Segment Start: Supplied text

Donald Trump’s White House victory has once again cast the future of the Affordable Care Act into doubt. Throughout the presidential campaign, Trump repeatedly promised to “repeal and replace” the ACA, a mantra of the GOP since the controversial law was enacted in 2010. But a wholesale repeal of so-called Obamacare is highly unlikely, as doing so would require a Republican supermajority in the Senate. And despite controlling both the Senate and the House, Republicans still lack the votes needed to throw out the law altogether.

The more likely scenario is Republicans will repeal certain provisions within the law, with the biggest targets being the individual mandate, public health insurance exchanges, the so-called “Cadillac tax” on employer-sponsored plans with rich benefits and the expansion of Medicaid. But what will the Republican replacements be? The Trump camp has been short on details. The closest thing to a healthcare plan that Trump has put forward are seven bullet points calling for the sale of insurance plans across state lines, expanded use of health savings accounts, larger tax deductions for health insurance premiums, and block grants to states for Medicaid.

Segment End: Supplied text
Segment Start: Supplied material

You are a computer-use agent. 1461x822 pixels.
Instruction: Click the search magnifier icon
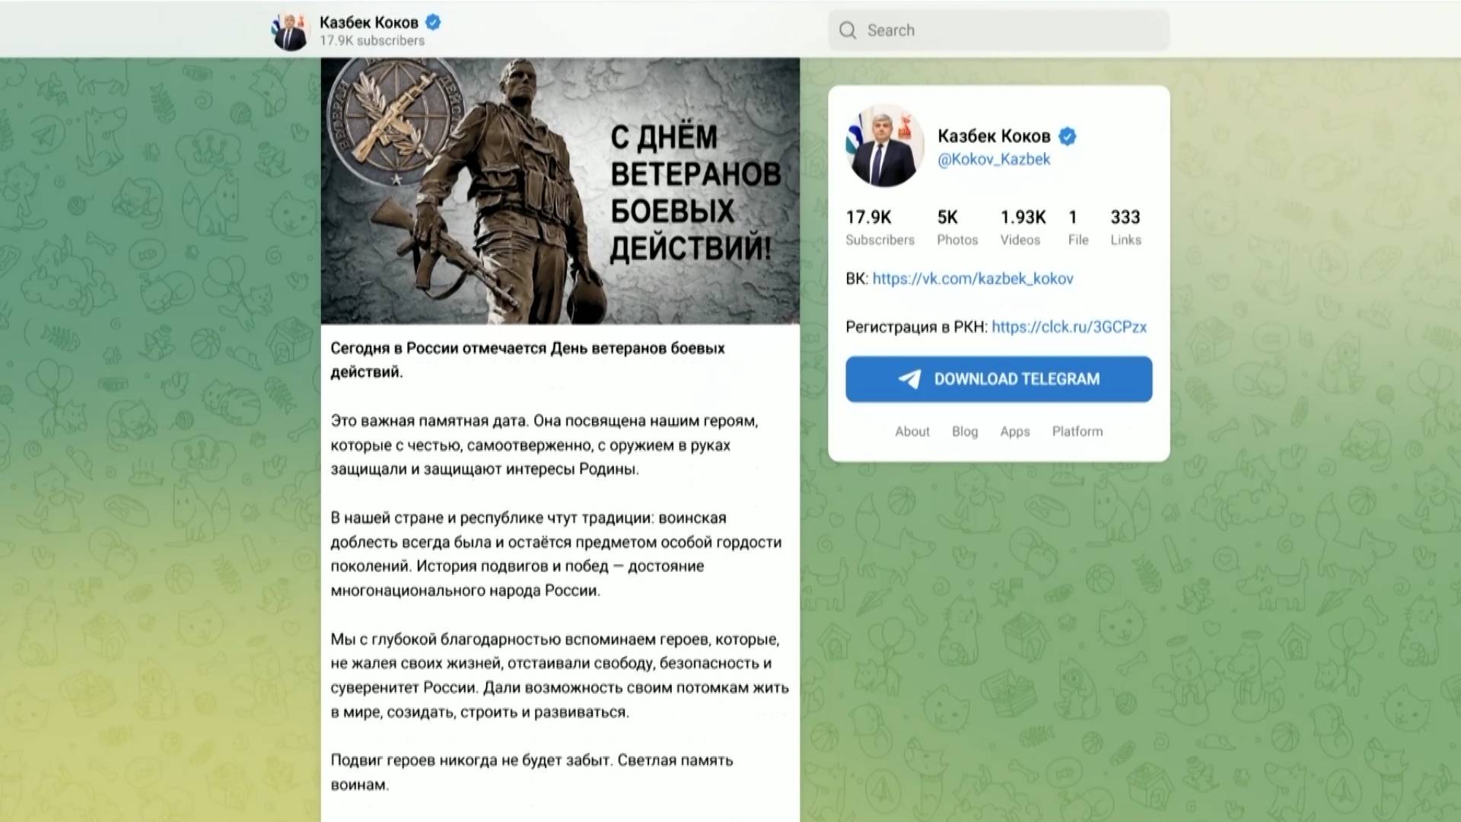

Segment End: Supplied material

## Check your understanding
1. Why is a wholesale repeal of the law highly unlikely, according to the passage on the Affordable Care Act?
2. Update the passage on the Affordable Care Act between "The more likely" and "states for Medicaid.", inclusive, with "health savings accounts" replaced by "flexible spending accounts".
The data above has no connection to the passage on the Affordable Care Act.

## Solutions for each task
1. Such a repeal would require a Republican supermajority in the Senate.

2.
The more likely scenario is Republicans will repeal certain provisions within the law, with the biggest targets being the individual mandate, public health insurance exchanges, the so-called “Cadillac tax” on employer-sponsored plans with rich benefits and the expansion of Medicaid. But what will the Republican replacements be? The Trump camp has been short on details. The closest thing to a healthcare plan that Trump has put forward are seven bullet points calling for the sale of insurance plans across state lines, expanded use of flexible spending accounts, larger tax deductions for health insurance premiums, and block grants to states for Medicaid.